1489: Atom( CA:11624 [ 22.43, -6.30, 32.21] )
1490: Atom( CA:11629 [ 25.36, -5.51, 29.89] )
1491: Atom( CA:11636 [ 27.51, -3.84, 32.59] )
1492: Atom( CA:11645 [ 28.74, -0.85, 30.58] )
1493: Atom( CA:11653 [ 31.65, -0.00, 32.91] )
)
This returns the atoms called “CA”, as sr.atomid("CA")
has created
an AtomName
object.
>>> print(sr.atomid("CA"))
AtomName('CA')
This function will create an AtomNum
if it is passed
an integer, e.g.
>>> print(sr.atomid(1))
AtomNum(1)
>>> print(mol[sr.atomid(1)])
Atom( N:1 [ -54.07, 11.27, 41.93] )
You can set both a name and a number by passing in two arguments, e.g.
>>> print(mol[sr.atomid("CA", 10)])
Atom( CA:10 [ -56.02, 7.64, 43.47] )
>>> print(mol[sr.atomid(name="CA", num=10)])
Atom( CA:10 [ -56.02, 7.64, 43.47] )
Iterating over atoms¶
The Selector_Atom_
class is iterable, meaning that
it can be used in loops.
>>> for atom in mol["atomnum < 10"]:
... print(atom)
Atom( N:1 [ -54.07, 11.27, 41.93] )
Atom( CA:2 [ -55.43, 11.35, 42.54] )
Atom( C:3 [ -56.06, 9.95, 42.55] )
Atom( O:4 [ -57.04, 9.73, 41.82] )
Atom( CB:5 [ -56.32, 12.33, 41.76] )
Atom( CG1:6 [ -55.68, 13.72, 41.72] )
Atom( CG2:7 [ -57.70, 12.40, 42.39] )
Atom( CD1:8 [ -55.42, 14.31, 43.09] )
Atom( N:9 [ -55.50, 9.04, 43.36] )
Counting atoms¶
You can find all of the names of the atoms using
>>> print(mol.atoms().names())
[AtomName('N'), AtomName('CA'), AtomName('C'), AtomName('O'),
AtomName('CB'), AtomName('CG1'), AtomName('CG2'), AtomName('CD1'),
AtomName('N'), AtomName('CA')....]
The set of names used can be found via a Python set, e.g.
>>> print(set(mol.atoms().names()))
{AtomName('CE1'), AtomName('CE2'), AtomName('CE3'), AtomName('OE1'),
AtomName('OE2'), AtomName('CZ2'), AtomName('CZ3'), AtomName('NE'),
AtomName('NH1'), AtomName('NH2'), AtomName('ND1'), AtomName('ND2'),
AtomName('O1'), AtomName('C'), AtomName('O2'), AtomName('O4'),
AtomName('O3'), AtomName('O5'), AtomName('O7'), AtomName('O6'),
AtomName('NZ'), AtomName('CG1'), AtomName('N'), AtomName('O'),
AtomName('CG2'), AtomName('SD'), AtomName('C1'), AtomName('C2'),
AtomName('SG'), AtomName('C3'), AtomName('C4'), AtomName('C5'),
AtomName('OG'), AtomName('OG1'), AtomName('OH'), AtomName('NE2'),
AtomName('NE1'), AtomName('CA'), AtomName('CB'), AtomName('CD'),
AtomName('CE'), AtomName('C6'), AtomName('CG'), AtomName('CH2'),
AtomName('CD1'), AtomName('CD2'), AtomName('CZ'), AtomName('OD1'),
AtomName('OD2')}
You can use this to count the number of atoms that have each name.

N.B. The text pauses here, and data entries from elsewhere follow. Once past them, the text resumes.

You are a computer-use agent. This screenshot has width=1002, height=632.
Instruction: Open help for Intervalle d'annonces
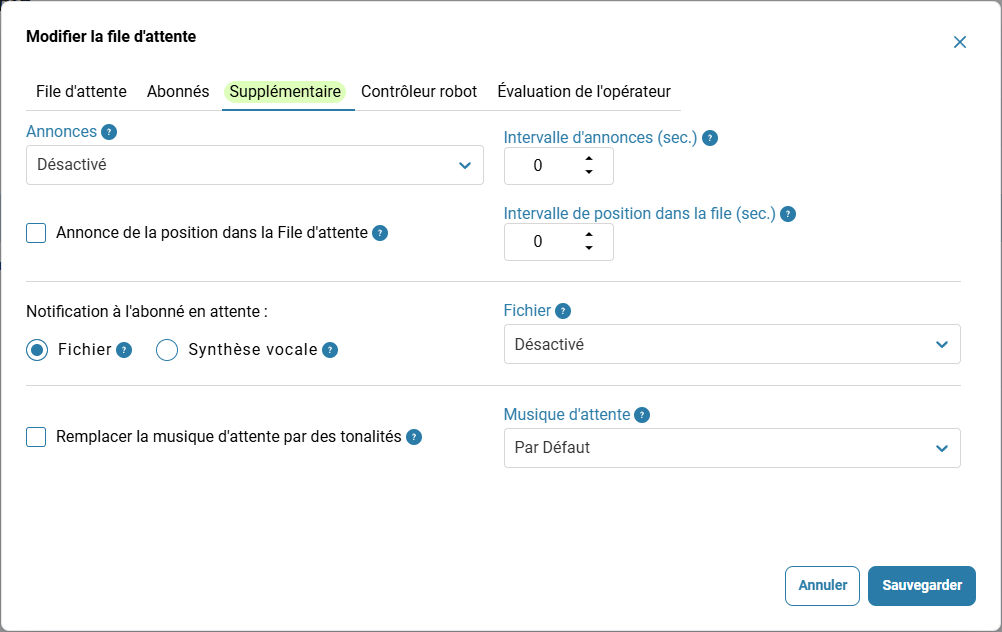tap(710, 138)
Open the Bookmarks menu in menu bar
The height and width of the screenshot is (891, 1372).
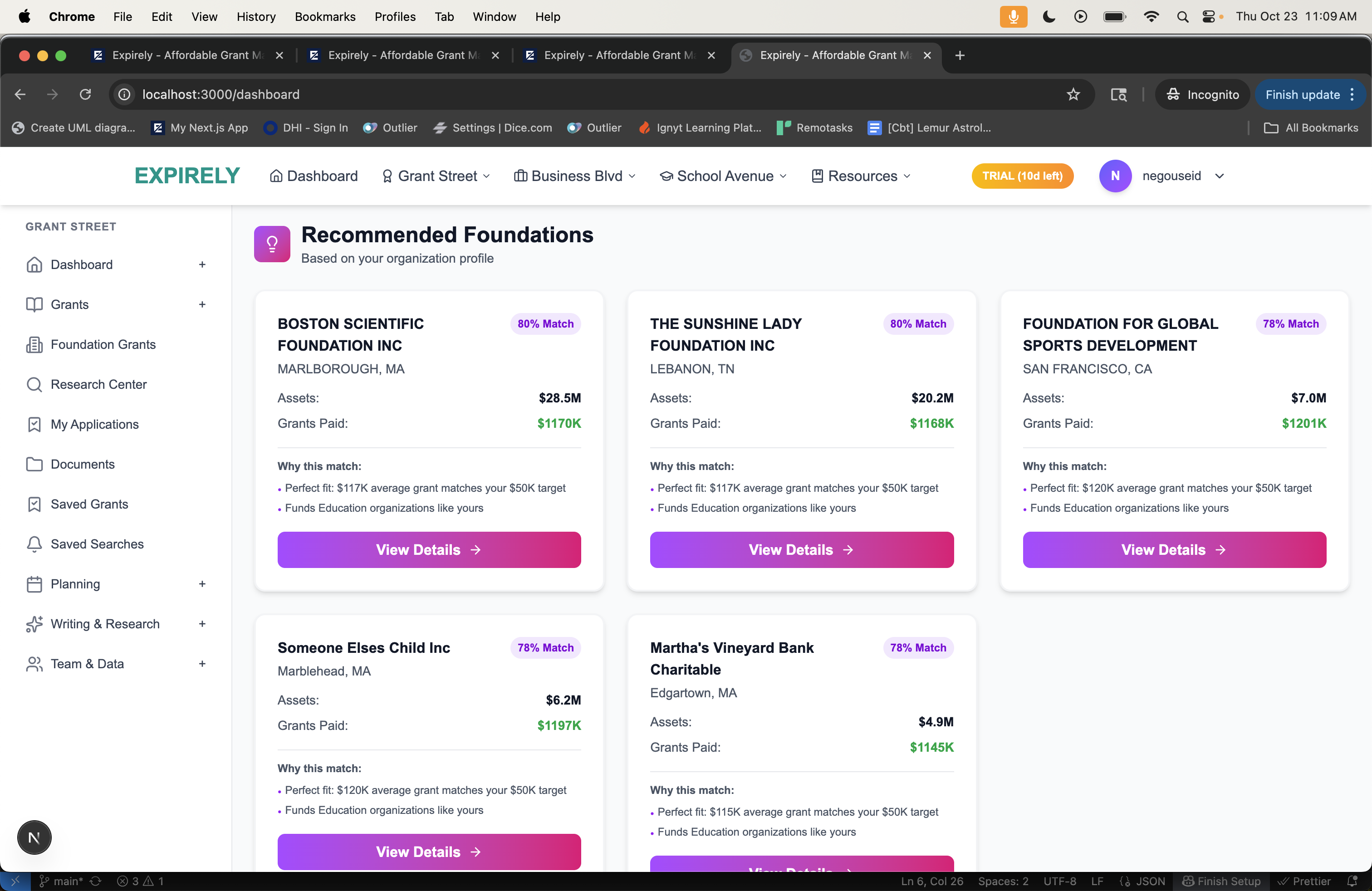click(324, 17)
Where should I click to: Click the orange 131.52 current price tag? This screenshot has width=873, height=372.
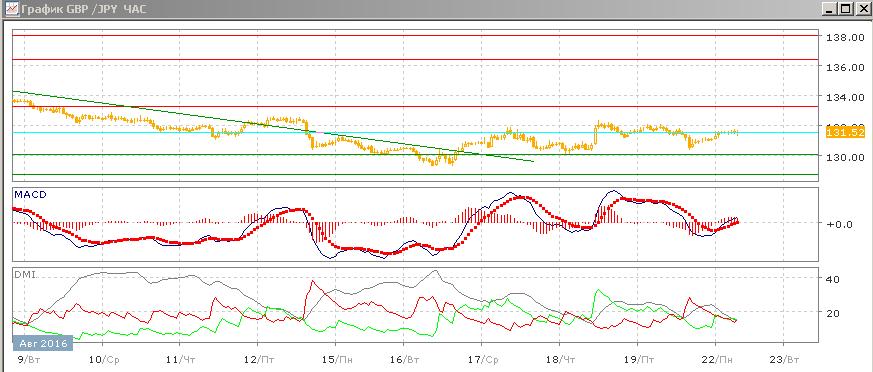point(837,133)
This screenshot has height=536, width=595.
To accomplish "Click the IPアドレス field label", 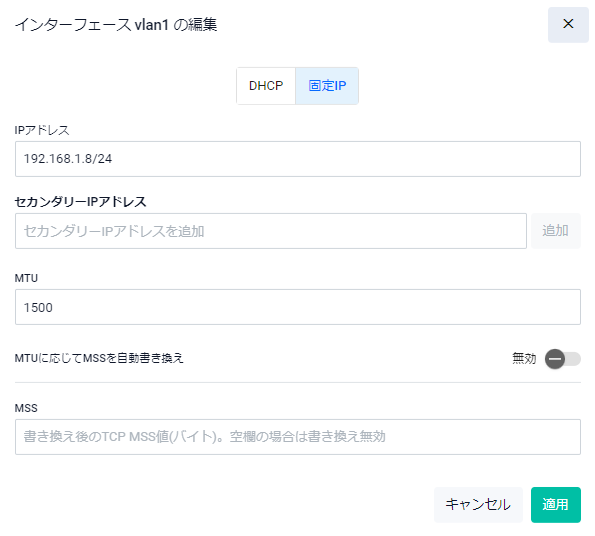I will pyautogui.click(x=42, y=130).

>>> for name in set(mol.atoms().names()):
... print(name, len(mol.atoms(name)))
AtomName('CE1') 128
AtomName('CE2') 110
AtomName('CE3') 24
AtomName('OE1') 139
AtomName('OE2') 107
AtomName('CZ2') 24
AtomName('CZ3') 24
AtomName('NE') 100
AtomName('NH1') 100
AtomName('NH2') 100
AtomName('ND1') 42
AtomName('ND2') 38
AtomName('O1') 6
AtomName('C') 1494
AtomName('O2') 6
AtomName('O4') 6
AtomName('O3') 2
AtomName('O5') 2
AtomName('O7') 2
AtomName('O6') 2
AtomName('NZ') 46
AtomName('CG1') 138
AtomName('N') 1494
AtomName('O') 1512
AtomName('CG2') 226
AtomName('SD') 20
AtomName('C1') 6
AtomName('C2') 6
AtomName('SG') 48
AtomName('C3') 6
AtomName('C4') 6
AtomName('C5') 2
AtomName('OG') 102
AtomName('OG1') 88
AtomName('OH') 22
AtomName('NE2') 74
AtomName('NE1') 24
AtomName('CA') 1494
AtomName('CB') 1426
AtomName('CD') 375
AtomName('CE') 66
AtomName('C6') 2
AtomName('CG') 895
AtomName('CH2') 24
AtomName('CD1') 400
AtomName('CD2') 378
AtomName('CZ') 186
AtomName('OD1') 122
AtomName('OD2') 84
You could do something similar using the numbers()
function to get the numbers of all of the atoms.